Task objective >> Rewrite the items from the line containing "Toggle the 捕捉 snap button" through the line containing "Action: coord(1047,262)", with "profile avatar" changed to "account avatar" and everything else kept the same. Give only those lines, and leave out the pictures.

Provided data >>
▼
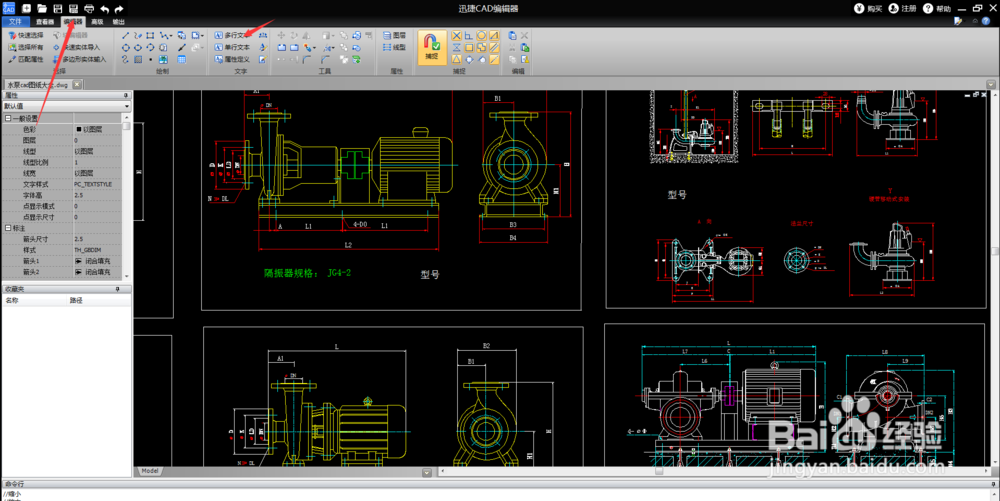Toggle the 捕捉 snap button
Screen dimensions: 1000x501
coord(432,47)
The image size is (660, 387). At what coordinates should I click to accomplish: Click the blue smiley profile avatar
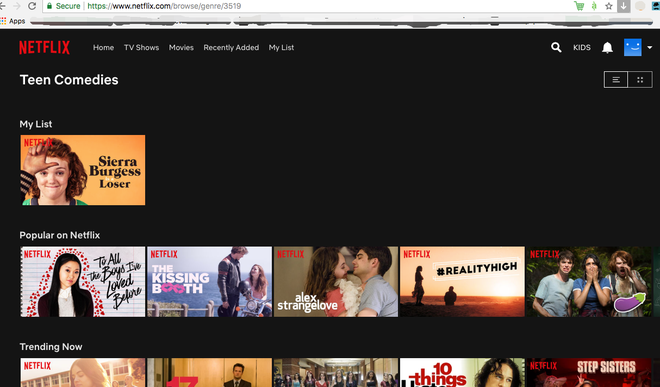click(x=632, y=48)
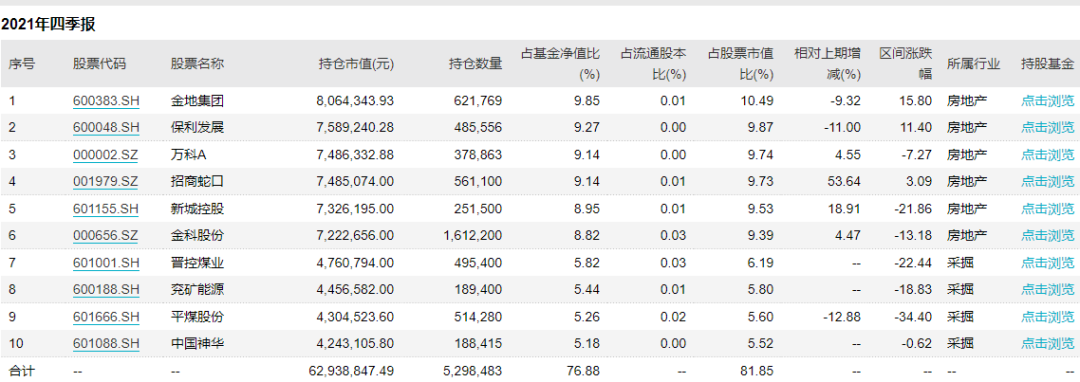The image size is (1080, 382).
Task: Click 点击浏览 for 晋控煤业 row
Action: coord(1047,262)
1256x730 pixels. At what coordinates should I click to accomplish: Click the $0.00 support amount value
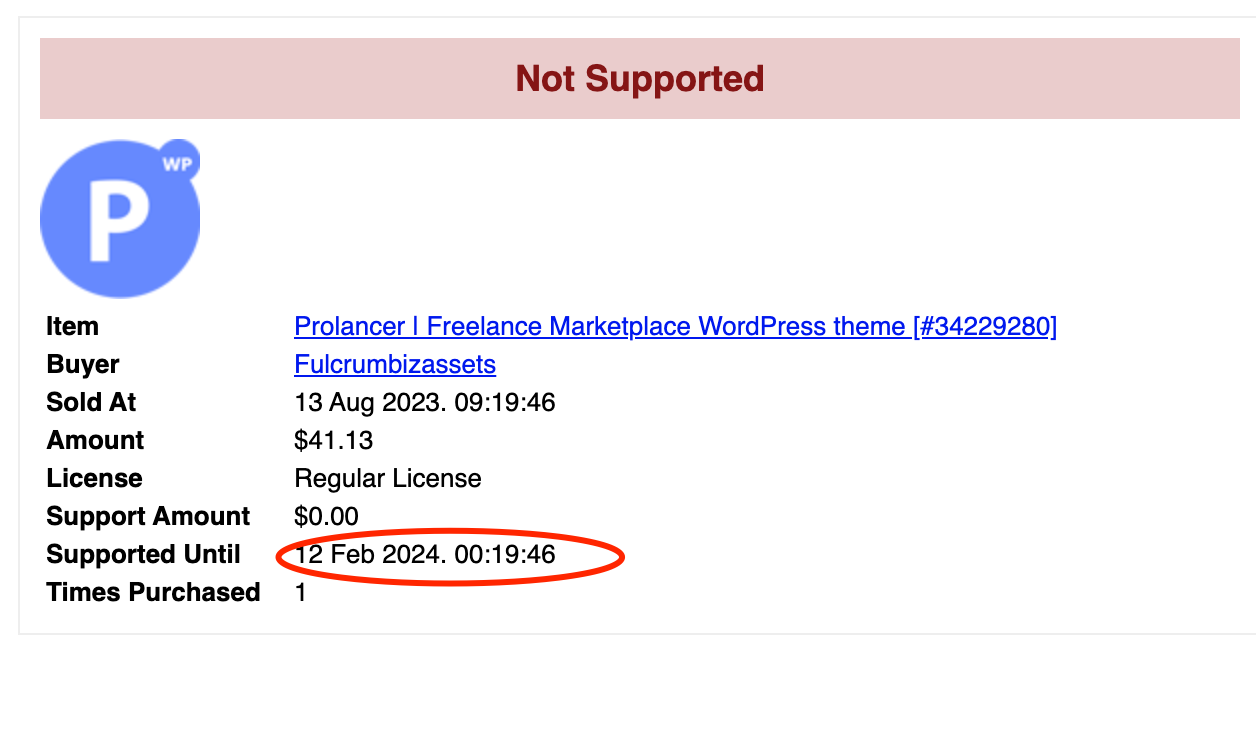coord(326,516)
▲
▼
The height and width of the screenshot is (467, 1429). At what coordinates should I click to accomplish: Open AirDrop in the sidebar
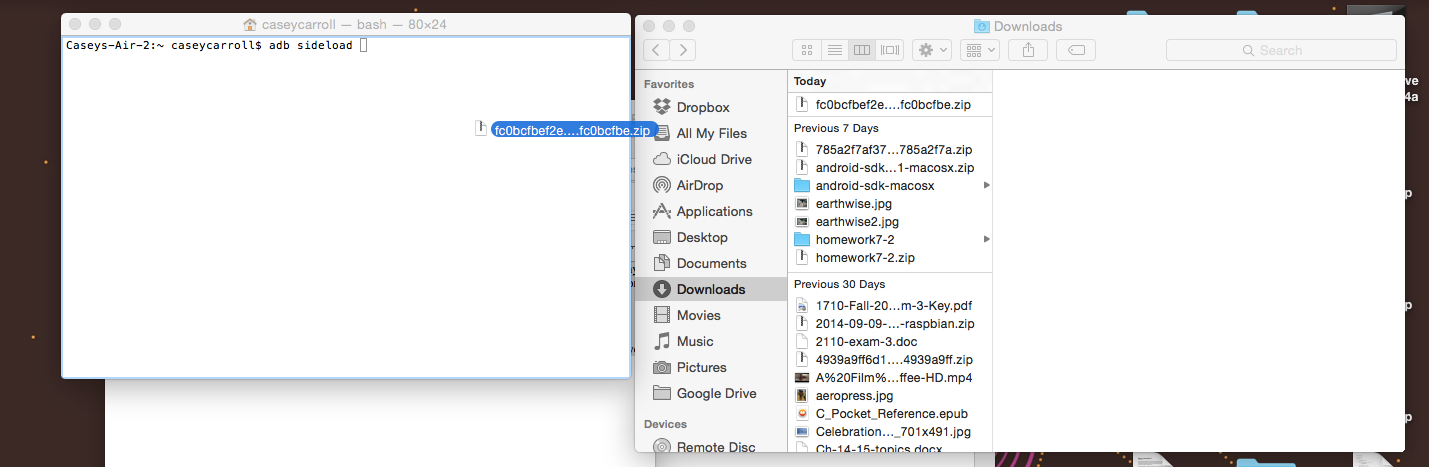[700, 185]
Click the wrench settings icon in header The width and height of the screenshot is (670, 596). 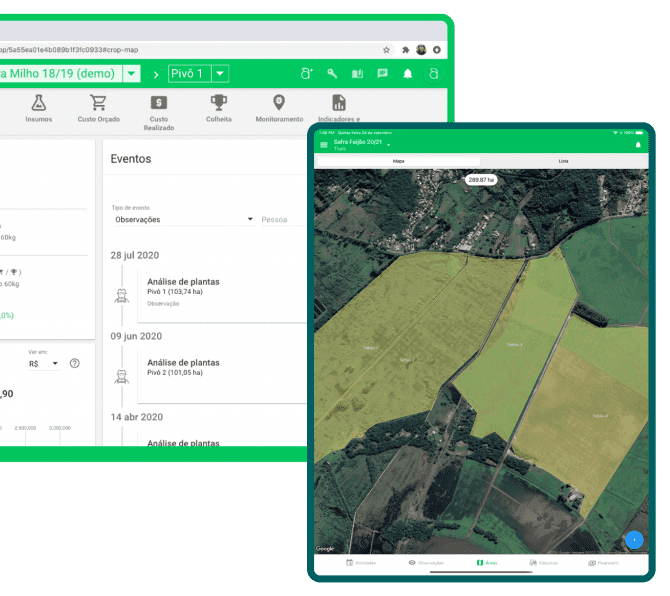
▲
Answer to the problem >>
Toggle the 捕捉 snap button
Screen dimensions: 1000x501
coord(432,47)
The image size is (660, 387). At what coordinates should I click to accomplish: Click the blue smiley account avatar
click(x=632, y=48)
The image size is (1080, 382).
Task: Click 点击浏览 for 晋控煤业 row
Action: coord(1047,262)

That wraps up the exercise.